My setup is minimal. I use a lightweight desktop reader that stores everything locally — no cloud sync, no account, no data going anywhere I don't control. The feeds come in, I read what interests me, I mark the rest as read, and that's it. The whole thing runs on a SQLite database that's maybe fifteen megabytes. I back it up occasionally along with my other files. If the application disappeared tomorrow I could export my feed list as an OPML file and import it into something else in about two minutes.

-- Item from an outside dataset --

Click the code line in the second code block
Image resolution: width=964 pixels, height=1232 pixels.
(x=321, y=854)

I landed on this setup after trying various other approaches over the years. I used Google Reader when it existed, like everyone else who was into RSS in the late 2000s. When Google killed it in 2013, I think it did genuine damage to the open web in a way that we're still feeling. Not because Google Reader was irreplaceable — it wasn't — but because its closure sent a signal. It told people that RSS was dead, that feeds were a solved problem nobody cared about anymore, that the future was social media and algorithmic timelines. A lot of websites stopped maintaining their feeds after that. Some removed them entirely.
The thing is, RSS didn't die. It just became unfashionable, which in technology is almost the same thing but not quite. Plenty of sites still publish feeds. Most blogs do, many news sites do, and podcasts are literally built on RSS even if most people don't realize it. The infrastructure is still there. What went away was the mainstream awareness that you could use it.

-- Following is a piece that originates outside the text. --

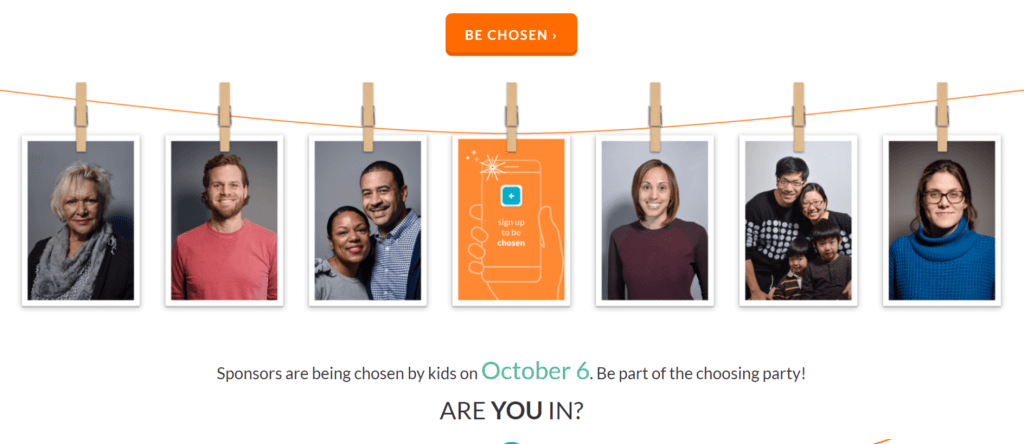Click the photo of the smiling couple
Screen dimensions: 1024x444
[x=367, y=220]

I kept using it because the alternative — following things through social media — never worked well for me. Social media is optimized for engagement, which in practice means it's optimized for showing you the most provocative or addictive content regardless of whether you asked for it. I'd follow a writer whose work I enjoyed and end up seeing their political arguments and vacation photos and quote-tweets of people they disagreed with. The signal-to-noise ratio was terrible. RSS gives me just the signal: their actual writing, in full, in the order it was published.
There's a control aspect to it that I think matters more than people realize. When you use an algorithmic feed, someone else is deciding what you see and in what order. The decisions are made to maximize the platform's metrics, not your understanding of the world. When you use RSS, you decide what you see. If a feed isn't useful anymore, you unsubscribe. If you find a new site you like, you subscribe. The list is yours. Nobody is adjusting it behind the scenes to keep you scrolling.
I think of it as the difference between a curated reading list and a slot machine. Both deliver content. One of them respects your time.
The feeds I follow are mostly what you'd expect from someone with my interests. A handful of blogs about archiving and digital preservation. A few technology writers who still maintain personal sites. The local newspaper, which has an RSS feed that I suspect very few people know about. A couple of webcomics I've been reading for years. Some library and museum blogs. A weather service feed that gives me the forecast without requiring me to visit a website full of autoplay videos and cookie banners.
I also follow a few feeds that update very infrequently — sites where someone posts maybe two or three times a year. These are some of my favorites. Without RSS, I would never remember to check these sites. I'd visit once, enjoy what I read, and then forget the URL existed. The feed means I never miss a post, even if months go by between them. That's what RSS is best at, really: keeping track of things so you don't have to.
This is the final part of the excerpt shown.